The MoCA combines multiple cognitive domains into a single composite score whereas ET measures reflect processes that may be sensitive to subtle inefficiencies in cognitive control. This pattern provides a clinical explanation for the complementary performance observed between ET and MoCA in the global composite analysis. While the improvement of the RF-ET + MoCA model over the standalone MoCA is modest in some domains, the confusion matrices showed that for the global composite, the integrated model enhances sensitivity relative to MoCA alone while improving specificity relative to the RF-ET model, integrating the strengths of both methods. Compared with the MoCA literature summarized by Islam et al. [11], the integrated RF-ET + MoCA model achieved sensitivity within the upper range reported for MCI populations, while maintaining moderate specificity, despite being applied to a more heterogeneous PCC cohort characterized by subtle cognitive impairment. This sensitivity in PCC supports the added value of multimodal integration for screening-level cognitive assessment. From a practical perspective, this performance improvement comes with minimal additional burden. ET tasks are brief, objective, and non-invasive, while the MoCA remains a widely accepted screening instrument with modest administration time. The combined approach offers a balance between diagnostic accuracy and clinical efficiency. Concretely, these results suggest that such a tool could potentially serve as a first-line screening filter in clinical settings. This approach may help identify patients who require more comprehensive neuropsychological evaluation but might otherwise be missed by the MoCA alone.

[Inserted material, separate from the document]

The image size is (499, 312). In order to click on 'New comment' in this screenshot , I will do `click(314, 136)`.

Several limitations should be considered. First, this study cross-sectional design offers only a snapshot of the relationships between cognitive performance and eye movements. As a result, these findings cannot show how cognitive symptoms evolve or recover over time, nor can they establish the prognostic value of ET measures for future cognitive outcomes Second, the MoCA performance is known to be influenced by demographic factors such as age and education introducing variability that may affect classification outcomes. Third, although ET provides distinct advantages, it exhibited lower specificity compared to multimodal approaches. Fourth, overall classification performance should be interpreted as moderate rather than definitive. Although the integrated ET and MoCA model improved discrimination relative to either modality alone, classification accuracy remains constrained by the subtle and heterogeneous nature of cognitive alterations in PCC. This heterogeneity may also be related to the frequent coexistence of fatigue, anxiety, and depression in PCC, conditions known to alter gaze behavior [54]. Consequently, some ET-derived alterations identified by the models may capture broader affective-attentional processes rather than purely cognitive impairment.

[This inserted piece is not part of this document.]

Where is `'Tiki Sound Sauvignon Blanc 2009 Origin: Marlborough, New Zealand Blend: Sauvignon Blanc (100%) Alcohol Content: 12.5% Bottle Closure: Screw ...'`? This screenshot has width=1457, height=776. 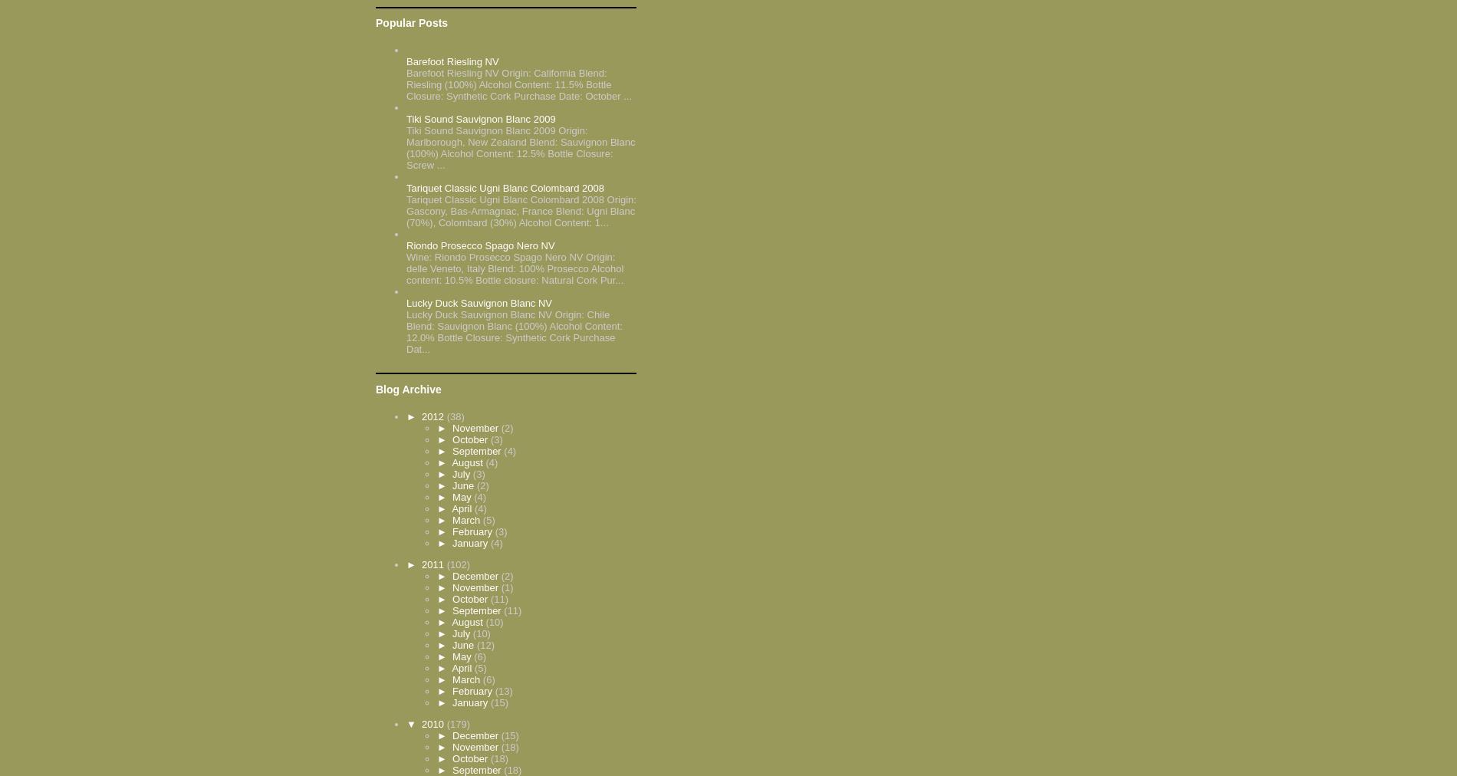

Finally, several methodological factors may limit generalizability and may introduce bias. The relatively small sample size and class imbalance may affect the performance estimates, particularly for outcomes with low prevalence of cognitive alteration. Class imbalance can influence model performance by biasing the classifier toward the majority class. To partially mitigate this, class imbalance was addressed during model training by including class weighting in the Random Forest hyperparameter search (see Table S3). When applied, class weighting increased the relative contribution of the underrepresented class, helping preserve sensitivity to minority cases. In addition, the transformation of continuous neuropsychological measures into binary labels may reduce information and introduce bias, especially near the selected threshold where small variations may result in different class assignments despite similar cognitive performance. To mitigate these issues, labels were derived from demographically adjusted z-scores and the composite outcomes across multiple domains.

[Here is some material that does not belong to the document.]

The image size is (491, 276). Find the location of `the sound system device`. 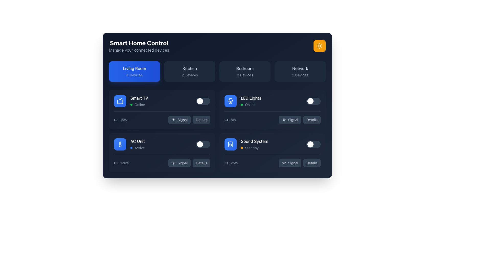

the sound system device is located at coordinates (254, 144).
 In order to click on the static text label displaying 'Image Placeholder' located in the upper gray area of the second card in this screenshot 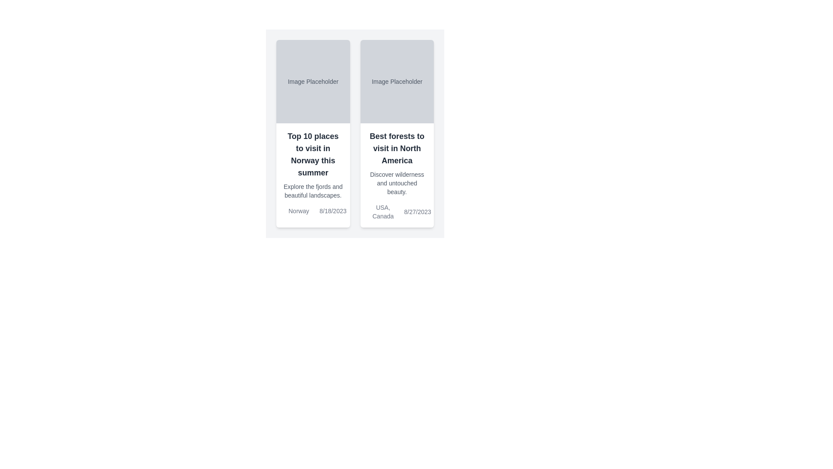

Future longitudinal data will be required to determine whether ET-based markers are sensitive to change over time and whether they can accurately capture individual recovery trajectories and progression in the PCC population. Future studies with larger and more balanced cohorts will be necessary to further validate the robustness of ET-based classification and to refine decision thresholds across cognitive domains. Lastly, testing more cognitively demanding ET tasks may further increase the discriminative power of these models.

5. Conclusions

Cognitive impairment in PCC is often subjective, fluctuating, and varied across patients, making screening challenging. This study found that ET features provided process-level information that was useful when classifying global cognitive status, performance on individual tests or specific cognitive domains. While ET alone as an input to classification models showed lower discriminative performance than the established MoCA, combining both approaches into a RF model significantly improved the altered participant detection. This demonstrates that behavioral measures (ET) and performance-based tests (MoCA) complement each other effectively. This combined approach remained practical and interpretable for clinical use, supporting its potential as a scalable screening tool for cognitive impairment detection in PCC.

Supplementary Materials

The following supporting information can be downloaded at: https://www.mdpi.com/article/10.3390/jemr19030057/s1. Figure S1: Precision–Recall (PR) curves for the global cognitive composite classification models; Figure S2: Comparative performance metrics for the global cognitive composite classification models; Table S1: Metrics used for the characterization of fixation, smooth pursuit and pupil response; Table S2: Hyperparameter tunning of the regression modelling; Table S3: Optimal hyperparameters for each model and neuropsychological outcome.

Author Contributions

Conceptualization, M.A. (Mar Ariza), M.A. (Mikel Aldaba), M.G. and M.V.; methodology, J.G., V.V.-N., C.M., N.C., B.D. and O.G.; software, J.G.; formal analysis, J.G.; investigation, J.G.; resources, M.A. (Mikel Aldaba), M.V. and M.G.; data curation, J.G.; writing and original draft preparation, J.G.; review and editing, M.A. (Mar Ariza), C.M., V.V.-N., M.A. (Mikel Aldaba), M.G. and M.V.; visualization, J.G.; supervision, C.M., M.A. (Mikel Aldaba) and M.V.; project administration, M.A. (Mikel Aldaba), M.G., R.P.C.G. and M.V.; funding acquisition, M.A. (Mikel Aldaba), M.G., R.P.C.G. and M.V. All authors have read and agreed to the published version of the manuscript.

Funding

Grant PID2023-146101OB-I00 funded by MICIU/AEI/10.13039/501100011033 and by ERDF, EU.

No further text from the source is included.